Genome analysis reveals how algae evolved into land plants
By analysing the genome of a terrestrial alga, a research group including researchers at Tokyo Institute of Technology, Kazusa DNA Research Institute and RIKEN reveal the presence of genes that enable plants to cope with the extremes of life on land, such as drought, and exposure to high-intensity light and UV.
"The colonisation of land by plants was a key event in the evolution of life," point out researchers in Japan in a recent report. The transition provided the nutrients and oxygen that allow terrestrial creatures to survive, yet so far there has been little evidence of the stages in the evolution of plants that allowed them to adapt from aquatic life to conditions on land. A collaboration of researchers led by Hiroyuki Ohta from Center For Biological Resources and Informatics/Earth-Life Science Institute, Tokyo Institute of Technology in Japan has now identified features in the genome of a simple terrestrial alga that represent key evolutionary milestones for surviving in the more severe environments found on land.

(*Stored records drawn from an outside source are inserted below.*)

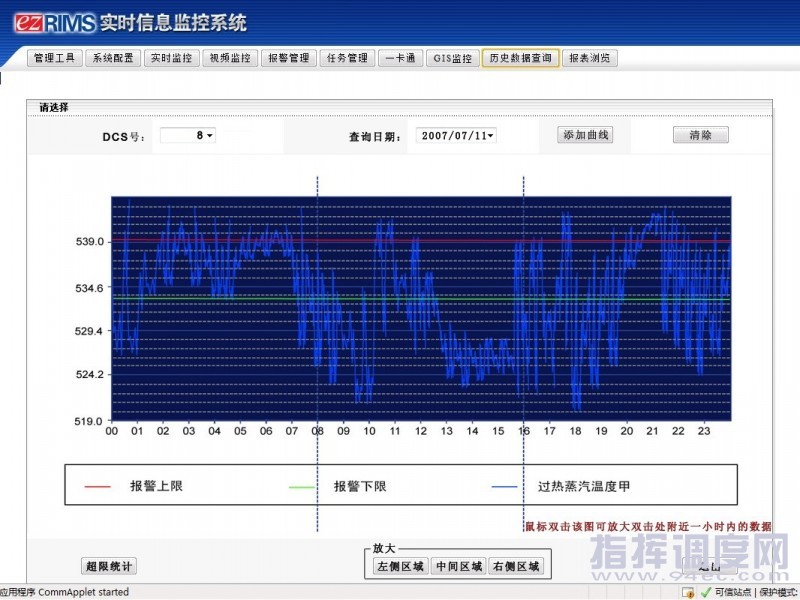Zoom into 左侧区域 of the chart
The image size is (800, 600).
(399, 566)
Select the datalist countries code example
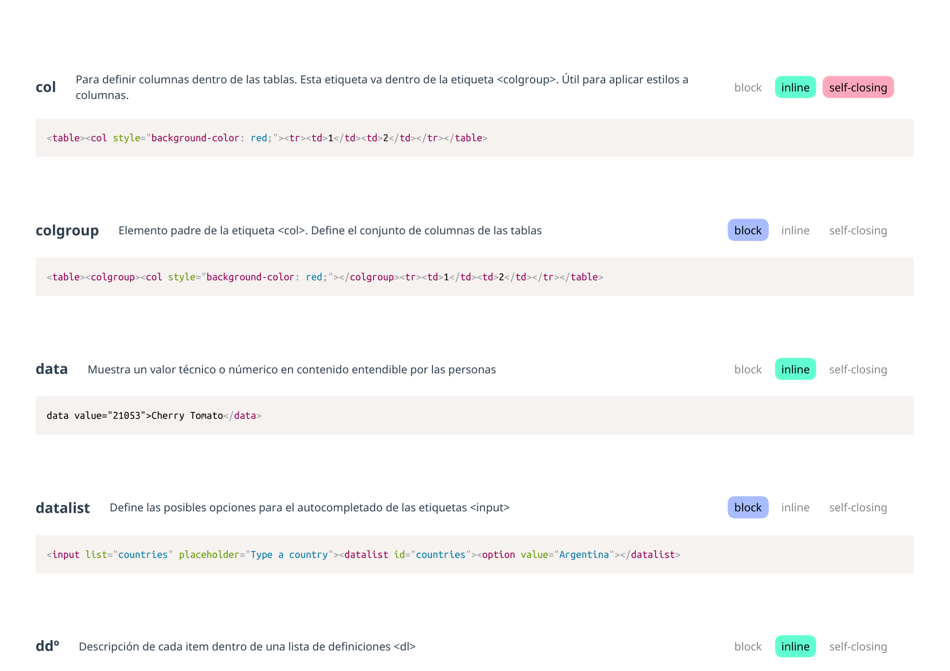Screen dimensions: 950x671 pos(360,554)
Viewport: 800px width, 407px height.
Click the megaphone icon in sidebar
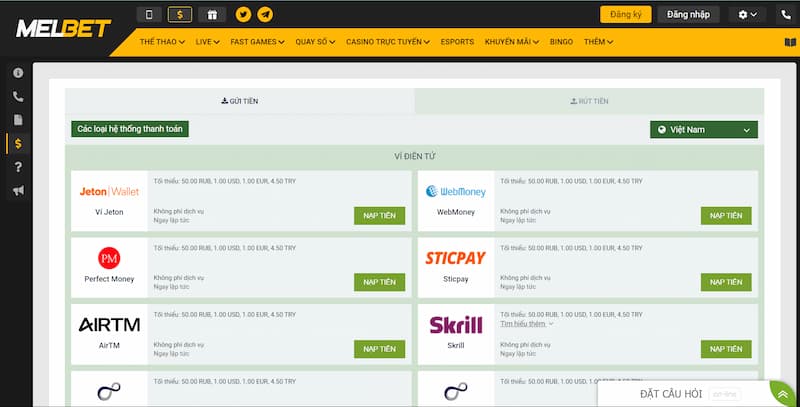[x=17, y=191]
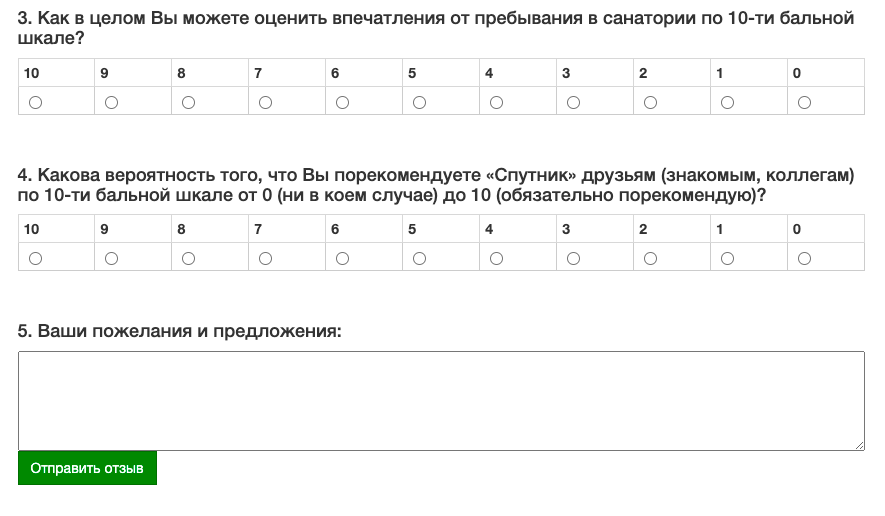Screen dimensions: 885x516
Task: Select rating 10 for question 3 overall impression
Action: [x=36, y=102]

The ancestors of present land plants are widely believed to be charophytes, a division of green algae that are distributed throughout the world. Despite the potential significance in the evolution of life, so far genome sequence data for charophytes has been fragmentary.
The charophyte Klebsormidium is a very simple multicellular organism and most species that have adapted to live on land can also live in water. Ohta and his team of researchers, which included scientists from several institutions in Japan, analysed the genome of the terrestrial Klebsormidium flaccidum (Fig. 1) and compared it with other algae and land plants.
The comparison suggests that many of the genes required to survive on land were already present in the ancestor of K flaccidum. The researchers also identified genes coding for mechanisms to respond to environmental stimuli and to protect against high intensity sunlight.
The researchers conclude their report, "Our analysis provides evidence that K. flaccidum has the fundamental machinery required for adaptation to survival in terrestrial environments."
Evolution for terrestrial life
Aquatic environments are significantly more stable than the conditions on land. High-intensity light and UV radiation and drought can cause stress and damage to plant cells without the evolutionary mechanisms to cope with them.
Gene family and domain comparisons
The researchers compared the sequences of 31 proteins from K flaccidum, 5 land plants, 7 charophyte algae and 9 other algae. They compared paralogues (genes belonging to a family containing two or more genes) singletons (genes that have no paralogue) and the number of gene families (meaning the number of families of paralogues and singletons).
They found that in algae the number of gene families increased in proportion to the total number of genes, whereas for land plants the number of gene families plateaus and paralogues occur more frequently (Fig. 2). Notably the genes for important processes for terrestrial life - such as cell wall biogenesis and responding to external signals - occurred as singletons in K flaccidum, whereas they had many paralogues in land plants. They also found that a high percentage of protein domains and domain combinations found in land plants- 90.7% of the protein domains and 84.3% of the domain combinations – were present in K flaccidum (Fig. 3).
Land plants respond to changes in their environment through the release of hormones, which trigger response mechanisms. For example abscissic acid (ABA) is a signalling molecule for adapting to drought, salinity and freezing and auxin and cytokinin trigger a number of mechanisms key to growth. Presence of some hormones and counterparts of a part of their receptors were identified in K flaccidum, although many well-known receptors crucial for plant hormone signalling were absent suggesting that the alga had developed primitive land-plant signalling pathways.
Cyclic electron flow for dealing with high-intensity light
Several stresses, such as high-intensity light and drought activate cyclic electron flow in what is known as a stress responsive system in higher plant photosynthesis. Cyclic electron flow causes quenching processes and ATP synthesis, which help dissipate excess light energy protecting land plants from damage. The researchers identified seven genes that encode for cyclic electron flow pathways in K flaccidum.